» PROVIDED INFORMATION

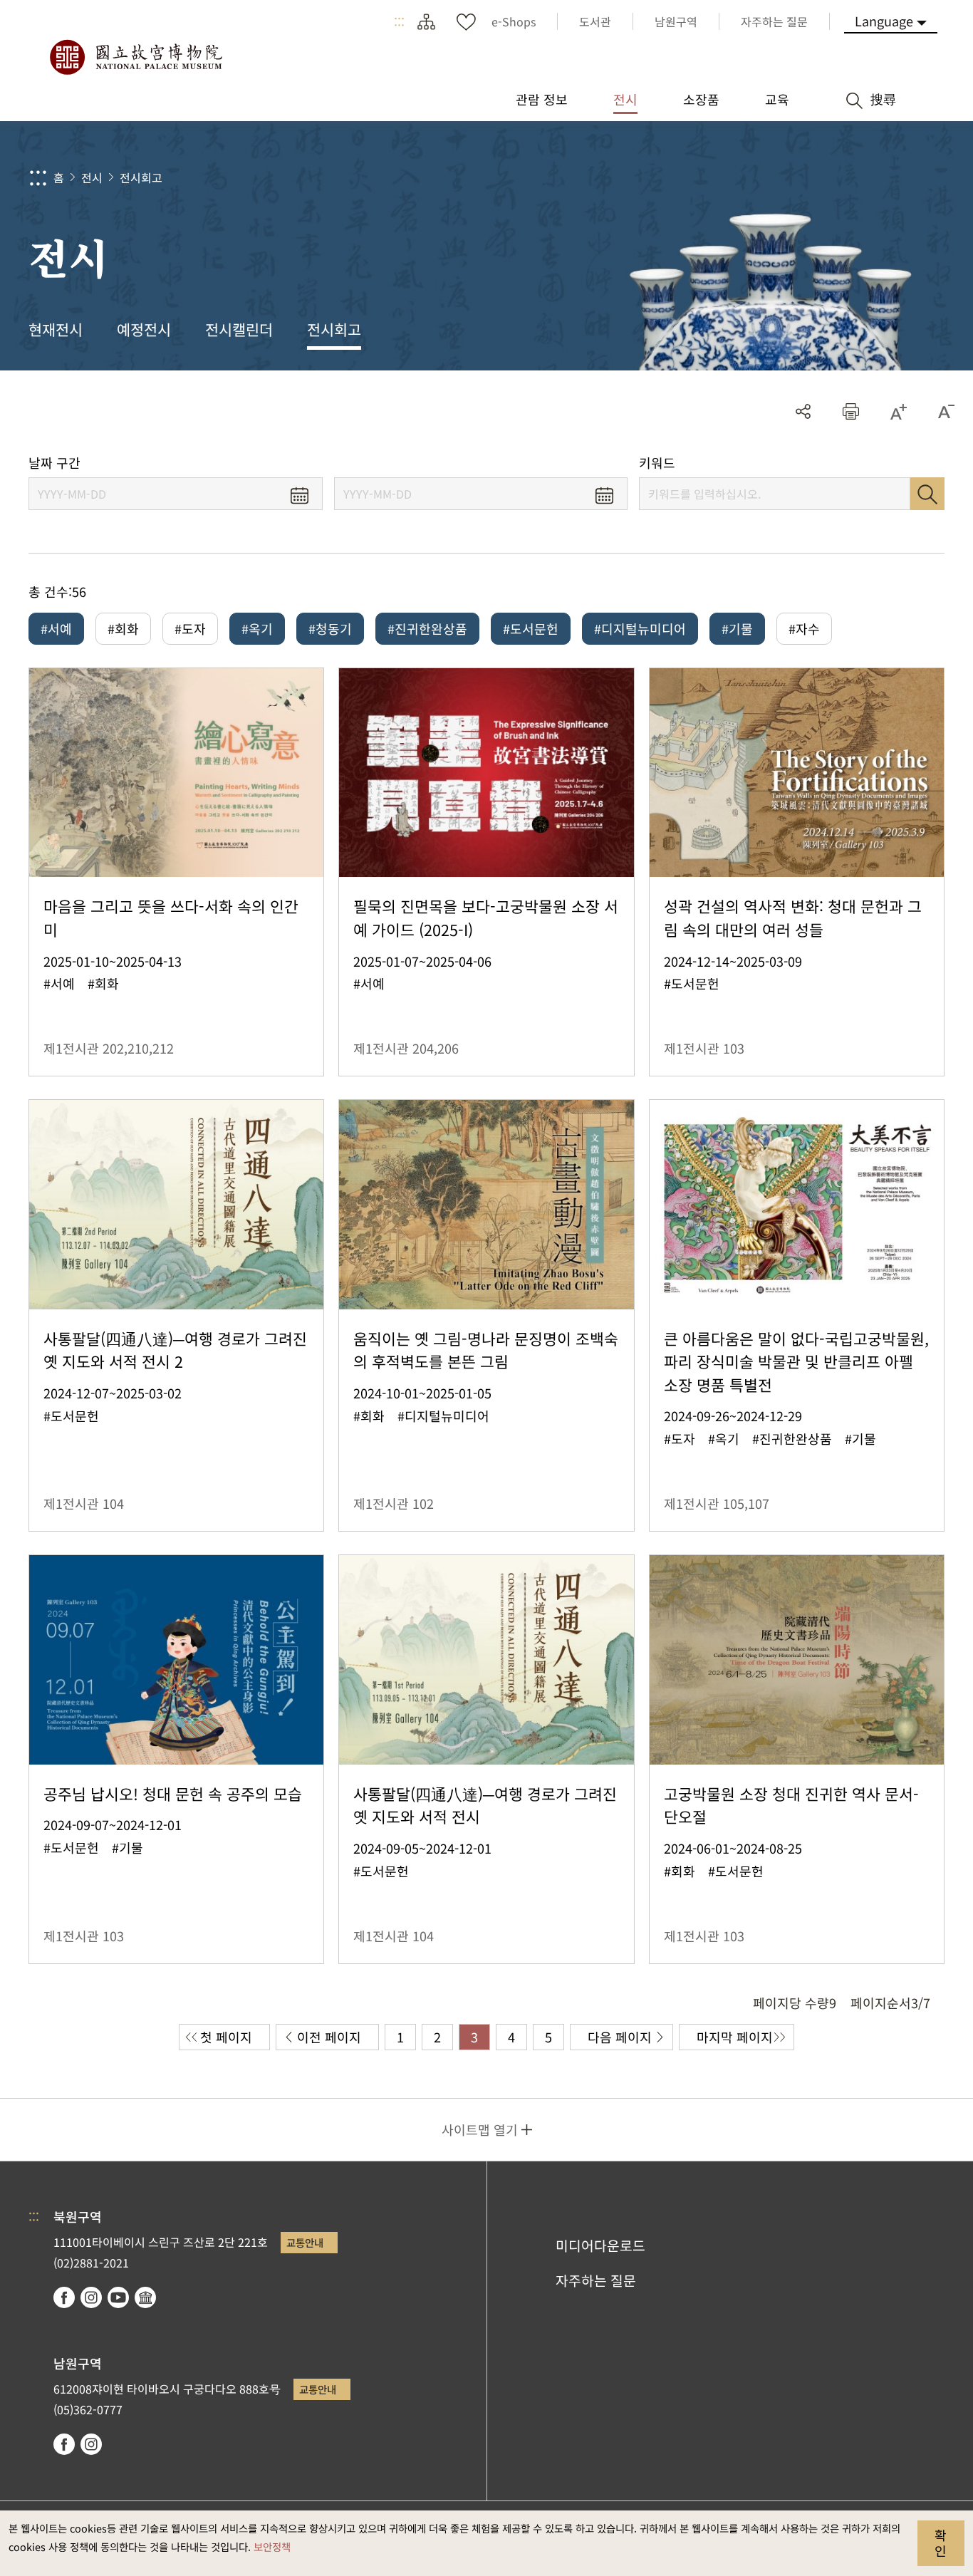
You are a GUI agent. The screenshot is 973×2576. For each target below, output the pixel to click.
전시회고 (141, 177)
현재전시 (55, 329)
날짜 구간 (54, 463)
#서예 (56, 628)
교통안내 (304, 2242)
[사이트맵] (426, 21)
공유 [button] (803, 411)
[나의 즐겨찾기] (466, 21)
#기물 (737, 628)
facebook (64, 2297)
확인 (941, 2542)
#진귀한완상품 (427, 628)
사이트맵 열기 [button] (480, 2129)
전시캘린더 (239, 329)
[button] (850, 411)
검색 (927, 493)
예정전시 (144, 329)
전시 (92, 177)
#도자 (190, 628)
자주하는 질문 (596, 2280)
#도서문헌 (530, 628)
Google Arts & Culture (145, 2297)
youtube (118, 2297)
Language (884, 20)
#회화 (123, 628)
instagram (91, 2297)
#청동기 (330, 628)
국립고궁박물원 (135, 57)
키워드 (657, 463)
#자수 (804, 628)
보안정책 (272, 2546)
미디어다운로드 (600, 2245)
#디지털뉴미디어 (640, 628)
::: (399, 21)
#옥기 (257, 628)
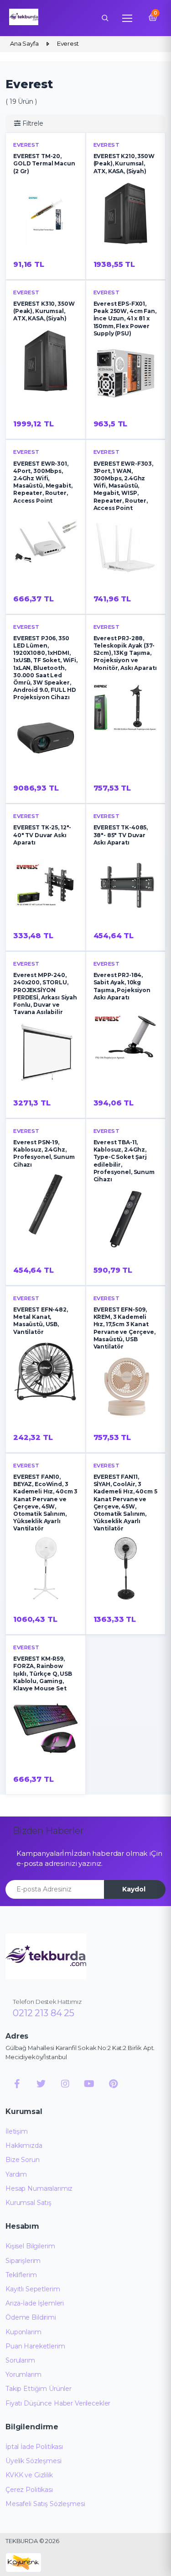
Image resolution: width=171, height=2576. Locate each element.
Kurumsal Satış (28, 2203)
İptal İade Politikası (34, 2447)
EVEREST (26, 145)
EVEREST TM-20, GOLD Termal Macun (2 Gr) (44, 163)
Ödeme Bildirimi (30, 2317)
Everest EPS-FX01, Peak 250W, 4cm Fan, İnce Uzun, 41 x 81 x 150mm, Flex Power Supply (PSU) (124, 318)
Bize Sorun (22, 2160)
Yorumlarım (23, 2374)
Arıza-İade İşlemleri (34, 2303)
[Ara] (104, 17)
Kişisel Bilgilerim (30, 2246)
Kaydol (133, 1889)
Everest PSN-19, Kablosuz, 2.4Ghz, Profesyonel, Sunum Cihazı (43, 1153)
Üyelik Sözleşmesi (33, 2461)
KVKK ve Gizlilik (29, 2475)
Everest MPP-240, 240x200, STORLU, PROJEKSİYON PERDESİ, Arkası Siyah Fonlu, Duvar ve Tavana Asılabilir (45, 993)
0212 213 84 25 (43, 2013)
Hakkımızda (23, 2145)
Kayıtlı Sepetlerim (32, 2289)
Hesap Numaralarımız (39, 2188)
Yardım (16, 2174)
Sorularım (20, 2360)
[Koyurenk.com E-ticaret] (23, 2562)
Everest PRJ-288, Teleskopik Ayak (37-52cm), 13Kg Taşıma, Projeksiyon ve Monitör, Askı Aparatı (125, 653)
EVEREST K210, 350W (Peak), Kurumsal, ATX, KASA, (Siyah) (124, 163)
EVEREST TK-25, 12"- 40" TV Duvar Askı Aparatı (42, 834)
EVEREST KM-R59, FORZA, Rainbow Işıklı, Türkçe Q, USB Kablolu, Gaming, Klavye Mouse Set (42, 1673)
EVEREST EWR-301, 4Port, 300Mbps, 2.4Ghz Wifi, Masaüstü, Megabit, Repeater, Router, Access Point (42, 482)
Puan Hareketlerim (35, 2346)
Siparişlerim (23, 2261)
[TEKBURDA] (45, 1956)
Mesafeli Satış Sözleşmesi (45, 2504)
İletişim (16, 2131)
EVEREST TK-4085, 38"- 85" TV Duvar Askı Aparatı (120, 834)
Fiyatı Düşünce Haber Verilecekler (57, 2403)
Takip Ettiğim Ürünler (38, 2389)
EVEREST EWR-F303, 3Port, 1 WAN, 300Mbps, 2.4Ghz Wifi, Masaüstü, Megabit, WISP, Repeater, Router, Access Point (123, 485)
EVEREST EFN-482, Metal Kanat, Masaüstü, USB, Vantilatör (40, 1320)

» WORK TO COMPLETE
Reproduce each entry exactly, without the pictures.

» SOLUTION TO THIS TASK
You are a GUI agent. The screenshot is 973×2576. For each target below, output the pixel to click.
전시회고 (141, 177)
현재전시 (55, 329)
날짜 구간 (54, 463)
#서예 (56, 628)
교통안내 (304, 2242)
[사이트맵] (426, 21)
공유 [button] (803, 411)
[나의 즐겨찾기] (466, 21)
#기물 (737, 628)
facebook (64, 2297)
확인 (941, 2542)
#진귀한완상품 (427, 628)
사이트맵 열기 [button] (480, 2129)
전시캘린더 (239, 329)
[button] (850, 411)
검색 (927, 493)
예정전시 (144, 329)
전시 (92, 177)
#도자 (190, 628)
자주하는 질문 (596, 2280)
#도서문헌 (530, 628)
Google Arts & Culture (145, 2297)
youtube (118, 2297)
Language (884, 20)
#회화 (123, 628)
instagram (91, 2297)
#청동기 (330, 628)
국립고궁박물원 (135, 57)
키워드 (657, 463)
#자수 (804, 628)
보안정책 (272, 2546)
미디어다운로드 (600, 2245)
#디지털뉴미디어 (640, 628)
::: (399, 21)
#옥기 (257, 628)
Image resolution: width=171, height=2576. Locate each element.
Kurumsal Satış (28, 2203)
İptal İade Politikası (34, 2447)
EVEREST (26, 145)
EVEREST TM-20, GOLD Termal Macun (2 Gr) (44, 163)
Ödeme Bildirimi (30, 2317)
Everest EPS-FX01, Peak 250W, 4cm Fan, İnce Uzun, 41 x 81 x 150mm, Flex Power Supply (PSU) (124, 318)
Bize Sorun (22, 2160)
Yorumlarım (23, 2374)
Arıza-İade İşlemleri (34, 2303)
[Ara] (104, 17)
Kişisel Bilgilerim (30, 2246)
Kaydol (133, 1889)
Everest PSN-19, Kablosuz, 2.4Ghz, Profesyonel, Sunum Cihazı (43, 1153)
Üyelik Sözleşmesi (33, 2461)
KVKK ve Gizlilik (29, 2475)
Everest MPP-240, 240x200, STORLU, PROJEKSİYON PERDESİ, Arkası Siyah Fonlu, Duvar ve Tavana Asılabilir (45, 993)
0212 213 84 25 (43, 2013)
Hakkımızda (23, 2145)
Kayıtlı Sepetlerim (32, 2289)
Hesap Numaralarımız (39, 2188)
Yardım (16, 2174)
Sorularım (20, 2360)
[Koyurenk.com E-ticaret] (23, 2562)
Everest PRJ-288, Teleskopik Ayak (37-52cm), 13Kg Taşıma, Projeksiyon ve Monitör, Askı Aparatı (125, 653)
EVEREST K210, 350W (Peak), Kurumsal, ATX, KASA, (Siyah) (124, 163)
EVEREST TK-25, 12"- 40" TV Duvar Askı Aparatı (42, 834)
EVEREST KM-R59, FORZA, Rainbow Işıklı, Türkçe Q, USB Kablolu, Gaming, Klavye Mouse Set (42, 1673)
EVEREST EWR-301, 4Port, 300Mbps, 2.4Ghz Wifi, Masaüstü, Megabit, Repeater, Router, Access Point (42, 482)
Puan Hareketlerim (35, 2346)
Siparişlerim (23, 2261)
[TEKBURDA] (45, 1956)
Mesafeli Satış Sözleşmesi (45, 2504)
İletişim (16, 2131)
EVEREST TK-4085, 38"- 85" TV Duvar Askı Aparatı (120, 834)
Fiyatı Düşünce Haber Verilecekler (57, 2403)
Takip Ettiğim Ürünler (38, 2389)
EVEREST EWR-F303, 3Port, 1 WAN, 300Mbps, 2.4Ghz Wifi, Masaüstü, Megabit, WISP, Repeater, Router, Access Point (123, 485)
EVEREST EFN-482, Metal Kanat, Masaüstü, USB, Vantilatör (40, 1320)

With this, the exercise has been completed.